• [Given text]
——

A number of things have come to light in the process of preparing the exhibition. One of the most apparent is the city’s total immersion in music along with the variety and status of its many institutions. Many of the most important musicians studied at Vienna’s New Conservatory, an institution that was perceived as being more accessible to Jewish students. Some avoided conservatories and academies altogether and studied privately or at Vienna’s principal university where Guido Adler headed a department of comparative musicology, a discipline not available at the performing arts institutions. Most picked and chose, with nearly everyone taking something from somewhere. Georg Szell studied piano with Richard Robert at the New Conservatory, while studying composition and theory with Eusebius Mandyczewski at the Academy. Hans Gál also studied with both, but privately. Paul Pisk studied with Franz Schreker at the Academy and privately with Arnold Schönberg. Egon Wellesz only studied with Schönberg privately and with Guido Adler at Vienna’s University. Music instruction in Vienna was a like an enormous shopping mall with the Academy the largest store at its principal entrance. Everyone seems to have passed through at some point with even anarchic Arnold Schönberg teaching theory in 1910 and 1911.

——

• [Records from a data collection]
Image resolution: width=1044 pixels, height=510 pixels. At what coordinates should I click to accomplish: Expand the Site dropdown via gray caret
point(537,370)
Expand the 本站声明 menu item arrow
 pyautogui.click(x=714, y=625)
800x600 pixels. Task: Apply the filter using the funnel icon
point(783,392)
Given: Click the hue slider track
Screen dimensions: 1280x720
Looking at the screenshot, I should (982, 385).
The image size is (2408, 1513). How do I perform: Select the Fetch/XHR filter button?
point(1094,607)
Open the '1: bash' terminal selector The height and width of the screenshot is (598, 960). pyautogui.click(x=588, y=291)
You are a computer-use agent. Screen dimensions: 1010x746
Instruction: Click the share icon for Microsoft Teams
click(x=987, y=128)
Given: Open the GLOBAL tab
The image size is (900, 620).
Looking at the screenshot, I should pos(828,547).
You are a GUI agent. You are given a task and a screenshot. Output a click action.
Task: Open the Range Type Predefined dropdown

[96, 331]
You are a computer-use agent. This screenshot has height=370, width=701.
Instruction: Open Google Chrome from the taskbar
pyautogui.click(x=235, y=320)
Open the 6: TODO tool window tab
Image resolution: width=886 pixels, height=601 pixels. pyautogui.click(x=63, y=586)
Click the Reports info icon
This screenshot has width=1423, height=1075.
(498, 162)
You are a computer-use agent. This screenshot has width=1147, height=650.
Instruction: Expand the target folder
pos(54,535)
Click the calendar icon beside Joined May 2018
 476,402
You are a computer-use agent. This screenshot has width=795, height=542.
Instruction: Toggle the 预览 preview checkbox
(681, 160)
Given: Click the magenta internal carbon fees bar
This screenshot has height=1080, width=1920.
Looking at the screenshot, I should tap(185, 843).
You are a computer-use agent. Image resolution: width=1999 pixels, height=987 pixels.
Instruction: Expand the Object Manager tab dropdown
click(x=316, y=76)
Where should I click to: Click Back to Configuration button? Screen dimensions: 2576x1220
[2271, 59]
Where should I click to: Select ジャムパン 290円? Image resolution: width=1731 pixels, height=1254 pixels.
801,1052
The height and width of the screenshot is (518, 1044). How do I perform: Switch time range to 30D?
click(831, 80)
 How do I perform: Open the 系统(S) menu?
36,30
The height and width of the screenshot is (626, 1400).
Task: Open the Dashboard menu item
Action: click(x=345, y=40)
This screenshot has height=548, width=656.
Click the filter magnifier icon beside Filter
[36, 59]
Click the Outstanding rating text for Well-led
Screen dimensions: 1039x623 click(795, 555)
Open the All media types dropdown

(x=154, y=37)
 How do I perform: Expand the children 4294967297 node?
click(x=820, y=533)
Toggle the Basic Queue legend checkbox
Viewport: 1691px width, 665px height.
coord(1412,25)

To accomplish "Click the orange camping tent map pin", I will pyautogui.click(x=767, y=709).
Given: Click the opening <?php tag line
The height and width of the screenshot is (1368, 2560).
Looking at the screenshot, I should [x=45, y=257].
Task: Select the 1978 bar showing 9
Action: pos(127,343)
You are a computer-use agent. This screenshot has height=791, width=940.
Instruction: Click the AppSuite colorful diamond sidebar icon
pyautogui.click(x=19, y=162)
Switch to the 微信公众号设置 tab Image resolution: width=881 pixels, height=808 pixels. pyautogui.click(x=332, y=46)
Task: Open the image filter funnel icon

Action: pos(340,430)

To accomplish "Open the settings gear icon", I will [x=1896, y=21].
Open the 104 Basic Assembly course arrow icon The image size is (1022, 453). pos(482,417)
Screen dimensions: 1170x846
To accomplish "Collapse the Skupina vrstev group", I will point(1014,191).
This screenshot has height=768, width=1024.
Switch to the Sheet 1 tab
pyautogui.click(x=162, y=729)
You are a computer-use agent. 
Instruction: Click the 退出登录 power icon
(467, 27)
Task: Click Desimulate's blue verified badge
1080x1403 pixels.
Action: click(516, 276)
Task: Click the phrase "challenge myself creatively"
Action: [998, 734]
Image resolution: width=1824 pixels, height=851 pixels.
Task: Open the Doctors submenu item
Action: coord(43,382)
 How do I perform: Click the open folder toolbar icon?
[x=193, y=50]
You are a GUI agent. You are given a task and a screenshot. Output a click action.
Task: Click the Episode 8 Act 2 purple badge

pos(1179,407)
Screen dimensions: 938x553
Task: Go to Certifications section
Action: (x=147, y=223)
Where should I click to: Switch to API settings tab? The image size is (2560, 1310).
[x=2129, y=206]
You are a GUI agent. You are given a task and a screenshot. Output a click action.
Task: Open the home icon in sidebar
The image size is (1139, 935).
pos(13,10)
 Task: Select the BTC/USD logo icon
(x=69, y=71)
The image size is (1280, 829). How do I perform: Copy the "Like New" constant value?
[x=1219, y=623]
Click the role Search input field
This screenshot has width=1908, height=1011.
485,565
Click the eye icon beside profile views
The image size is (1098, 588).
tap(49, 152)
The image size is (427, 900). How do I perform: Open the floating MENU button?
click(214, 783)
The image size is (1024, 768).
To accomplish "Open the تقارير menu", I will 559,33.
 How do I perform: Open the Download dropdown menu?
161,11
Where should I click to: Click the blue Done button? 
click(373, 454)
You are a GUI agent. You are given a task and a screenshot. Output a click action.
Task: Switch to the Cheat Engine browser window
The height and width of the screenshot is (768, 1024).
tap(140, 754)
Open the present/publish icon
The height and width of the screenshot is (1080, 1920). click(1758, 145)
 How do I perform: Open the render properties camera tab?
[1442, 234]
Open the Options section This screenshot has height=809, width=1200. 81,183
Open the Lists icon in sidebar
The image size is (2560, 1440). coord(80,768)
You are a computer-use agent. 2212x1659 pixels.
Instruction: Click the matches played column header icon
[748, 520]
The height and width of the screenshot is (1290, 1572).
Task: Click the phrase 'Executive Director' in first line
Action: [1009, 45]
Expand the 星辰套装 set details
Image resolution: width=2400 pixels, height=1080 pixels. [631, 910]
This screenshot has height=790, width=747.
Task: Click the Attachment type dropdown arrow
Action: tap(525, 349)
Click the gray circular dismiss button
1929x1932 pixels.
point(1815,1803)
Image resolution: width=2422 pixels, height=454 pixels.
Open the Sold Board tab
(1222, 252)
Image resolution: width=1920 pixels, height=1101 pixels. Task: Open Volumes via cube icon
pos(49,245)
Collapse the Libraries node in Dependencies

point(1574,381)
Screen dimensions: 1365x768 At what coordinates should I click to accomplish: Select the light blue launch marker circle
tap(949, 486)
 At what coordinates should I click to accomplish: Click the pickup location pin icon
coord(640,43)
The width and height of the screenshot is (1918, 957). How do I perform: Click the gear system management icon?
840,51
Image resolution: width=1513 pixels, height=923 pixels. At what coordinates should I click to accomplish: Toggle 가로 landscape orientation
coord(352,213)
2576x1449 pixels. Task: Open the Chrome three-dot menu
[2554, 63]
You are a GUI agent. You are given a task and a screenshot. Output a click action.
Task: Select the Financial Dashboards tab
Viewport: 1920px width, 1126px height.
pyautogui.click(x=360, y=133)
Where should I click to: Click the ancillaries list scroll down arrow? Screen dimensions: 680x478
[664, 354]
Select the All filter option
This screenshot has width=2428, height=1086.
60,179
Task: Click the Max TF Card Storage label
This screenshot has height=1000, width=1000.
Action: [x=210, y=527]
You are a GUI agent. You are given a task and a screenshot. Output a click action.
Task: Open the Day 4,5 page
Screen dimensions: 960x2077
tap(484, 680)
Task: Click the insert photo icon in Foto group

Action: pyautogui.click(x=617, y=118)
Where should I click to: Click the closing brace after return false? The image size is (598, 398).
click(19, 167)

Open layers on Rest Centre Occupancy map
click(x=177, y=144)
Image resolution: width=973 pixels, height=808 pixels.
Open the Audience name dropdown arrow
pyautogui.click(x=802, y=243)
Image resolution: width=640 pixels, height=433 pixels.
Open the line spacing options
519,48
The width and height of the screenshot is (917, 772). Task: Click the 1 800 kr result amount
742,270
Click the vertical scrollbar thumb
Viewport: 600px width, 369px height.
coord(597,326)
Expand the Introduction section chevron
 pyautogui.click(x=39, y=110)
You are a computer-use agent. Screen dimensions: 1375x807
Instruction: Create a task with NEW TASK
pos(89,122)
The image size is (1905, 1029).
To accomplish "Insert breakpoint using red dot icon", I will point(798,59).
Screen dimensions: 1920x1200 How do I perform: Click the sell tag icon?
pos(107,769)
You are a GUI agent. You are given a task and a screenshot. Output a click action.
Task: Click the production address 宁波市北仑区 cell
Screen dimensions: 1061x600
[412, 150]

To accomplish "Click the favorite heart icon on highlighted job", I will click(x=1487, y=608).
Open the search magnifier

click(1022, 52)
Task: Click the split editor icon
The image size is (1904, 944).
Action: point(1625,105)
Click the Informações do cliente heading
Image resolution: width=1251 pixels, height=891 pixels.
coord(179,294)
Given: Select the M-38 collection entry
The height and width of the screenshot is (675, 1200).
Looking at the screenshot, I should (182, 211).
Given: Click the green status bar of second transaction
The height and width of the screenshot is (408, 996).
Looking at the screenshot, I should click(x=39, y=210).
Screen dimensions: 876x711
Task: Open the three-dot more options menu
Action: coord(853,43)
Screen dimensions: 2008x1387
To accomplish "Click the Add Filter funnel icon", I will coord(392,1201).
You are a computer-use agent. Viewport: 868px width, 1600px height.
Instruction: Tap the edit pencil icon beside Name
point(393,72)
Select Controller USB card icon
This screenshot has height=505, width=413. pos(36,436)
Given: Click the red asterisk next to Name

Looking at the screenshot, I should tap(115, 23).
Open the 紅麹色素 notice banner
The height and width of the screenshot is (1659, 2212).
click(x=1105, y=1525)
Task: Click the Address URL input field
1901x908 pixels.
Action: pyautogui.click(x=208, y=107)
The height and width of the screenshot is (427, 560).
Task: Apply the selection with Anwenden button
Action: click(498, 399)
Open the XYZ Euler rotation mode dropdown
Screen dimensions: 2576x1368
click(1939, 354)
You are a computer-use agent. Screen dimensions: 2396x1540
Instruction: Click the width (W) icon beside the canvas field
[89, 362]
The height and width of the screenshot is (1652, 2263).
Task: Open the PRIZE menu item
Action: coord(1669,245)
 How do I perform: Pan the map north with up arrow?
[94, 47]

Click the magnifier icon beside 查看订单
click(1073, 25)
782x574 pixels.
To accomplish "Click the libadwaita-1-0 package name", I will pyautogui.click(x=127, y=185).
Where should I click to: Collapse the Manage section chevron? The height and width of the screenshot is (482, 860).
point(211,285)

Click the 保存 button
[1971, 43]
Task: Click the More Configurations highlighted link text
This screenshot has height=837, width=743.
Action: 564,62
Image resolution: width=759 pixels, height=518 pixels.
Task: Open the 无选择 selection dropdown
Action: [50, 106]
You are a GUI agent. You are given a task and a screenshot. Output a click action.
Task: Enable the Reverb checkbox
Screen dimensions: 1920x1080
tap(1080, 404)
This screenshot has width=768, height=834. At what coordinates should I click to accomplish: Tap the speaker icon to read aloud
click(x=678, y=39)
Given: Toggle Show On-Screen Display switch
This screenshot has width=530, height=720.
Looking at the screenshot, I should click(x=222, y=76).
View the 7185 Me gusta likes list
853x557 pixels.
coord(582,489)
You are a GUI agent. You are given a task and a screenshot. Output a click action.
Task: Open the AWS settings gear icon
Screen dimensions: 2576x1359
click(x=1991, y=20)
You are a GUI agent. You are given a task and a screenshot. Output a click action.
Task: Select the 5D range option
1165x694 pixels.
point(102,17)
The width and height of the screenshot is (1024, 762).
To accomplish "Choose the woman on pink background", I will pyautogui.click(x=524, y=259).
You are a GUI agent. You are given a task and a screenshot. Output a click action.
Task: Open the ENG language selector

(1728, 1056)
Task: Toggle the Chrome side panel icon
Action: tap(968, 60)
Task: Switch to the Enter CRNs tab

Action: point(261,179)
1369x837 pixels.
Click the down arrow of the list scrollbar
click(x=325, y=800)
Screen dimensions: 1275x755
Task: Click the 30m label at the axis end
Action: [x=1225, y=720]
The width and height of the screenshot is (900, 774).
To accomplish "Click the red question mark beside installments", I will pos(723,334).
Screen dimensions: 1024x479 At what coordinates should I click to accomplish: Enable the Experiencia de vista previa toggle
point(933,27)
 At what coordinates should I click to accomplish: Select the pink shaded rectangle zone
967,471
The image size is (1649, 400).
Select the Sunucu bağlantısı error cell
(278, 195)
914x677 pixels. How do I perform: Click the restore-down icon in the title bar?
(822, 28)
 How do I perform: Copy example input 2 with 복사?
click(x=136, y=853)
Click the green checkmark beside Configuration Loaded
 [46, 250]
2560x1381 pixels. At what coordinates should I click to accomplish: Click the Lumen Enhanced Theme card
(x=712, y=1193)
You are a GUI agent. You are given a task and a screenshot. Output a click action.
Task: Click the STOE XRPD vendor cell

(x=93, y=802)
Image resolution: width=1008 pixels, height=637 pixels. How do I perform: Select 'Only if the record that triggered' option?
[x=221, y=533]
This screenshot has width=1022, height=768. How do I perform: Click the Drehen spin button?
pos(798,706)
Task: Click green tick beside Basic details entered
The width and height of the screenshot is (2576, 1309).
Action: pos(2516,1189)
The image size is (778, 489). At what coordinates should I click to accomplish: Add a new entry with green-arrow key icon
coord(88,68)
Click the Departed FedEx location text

——

• [Requests]
**A.** In the passage about music instruction in Vienna, who did Georg Szell study composition and theory with at the Academy?
**B.** Pick up the passage about music instruction in Vienna after its last sentence and carry it further.

• [Final results]
**A.** Eusebius Mandyczewski.

**B.**
Musik Akademie

The Music Academy’s new building next door to the Konzerthaus, opened in 1913

The city clearly divides into two separate epochs: the first took place pre-1914, when Modernism was born and Vienna had its own “Scandal Concert” at the Musikverein, offering black eyes and bloody noses several months before the more famous punch-up in Paris following Stravinsky’s Sacre. Weird and wonderful ideas flew about like bats at nightfall, all anticipating the inevitable apocalypse. Nothing was inconceivable or beyond the realm of possibility. Schönberg’s compositions from 1908 and 1909 still demand more input from listeners than equivalent works by Mahler, Schreker or Zemlinsky. Even passages from Strauss’s Elektra, premiered in 1909 in Dresden anticipate Stravinsky’s Sacre – just listen to the interlude preceding Clytemnestra’s entrance. Everyone knew the world, as they had known it was falling apart while nobody was quite sure when the final big-bang would come.

Watschenkonzert

Vienna’s Watschenkonzert on March 31, 1913 with works by Schönberg, Berg and Zemlinsky

(Extract from Schönbergs “Book of the Hanging Garden”: Brigitte Fassbaender mezzo with Aribert Reimann, piano)

Musical life was decimated following the First World War. Everyone who was anyone abandoned Vienna and struck out for Berlin. As noted by Anton Kuh: “I moved to Berlin because I preferred the company of the Viennese”. Elsewhere on this blog, I’ve dealt with the alternative annexation of Germany by Austria in 1920. But what remained in Austria can’t be totally dismissed and makes up the second epoch: post-1914. Oddly enough, the pre-war complaints by progressives that Vienna was a city of irredeemable conservatives became a reality. Obviously it wasn’t entirely the case before the First World War, or they simply wouldn’t have been able to remain in Vienna and flourish. And of course, fin die siècle Modernism in Vienna did not solely apply to music. Schönberg’s own attempts to gain a footing in Berlin prior to 1914 prove this point with his return to Vienna after unsuccessful attempts to establish himself in what he believed to be more accommodating Berlin.

Christian Schad's portrait of Hauer

Josef Matthias Hauer as painted by Christian Schad in 1927

(Egon Wellesz in conversation with Derycke Cooke on Hauer and Schönberg)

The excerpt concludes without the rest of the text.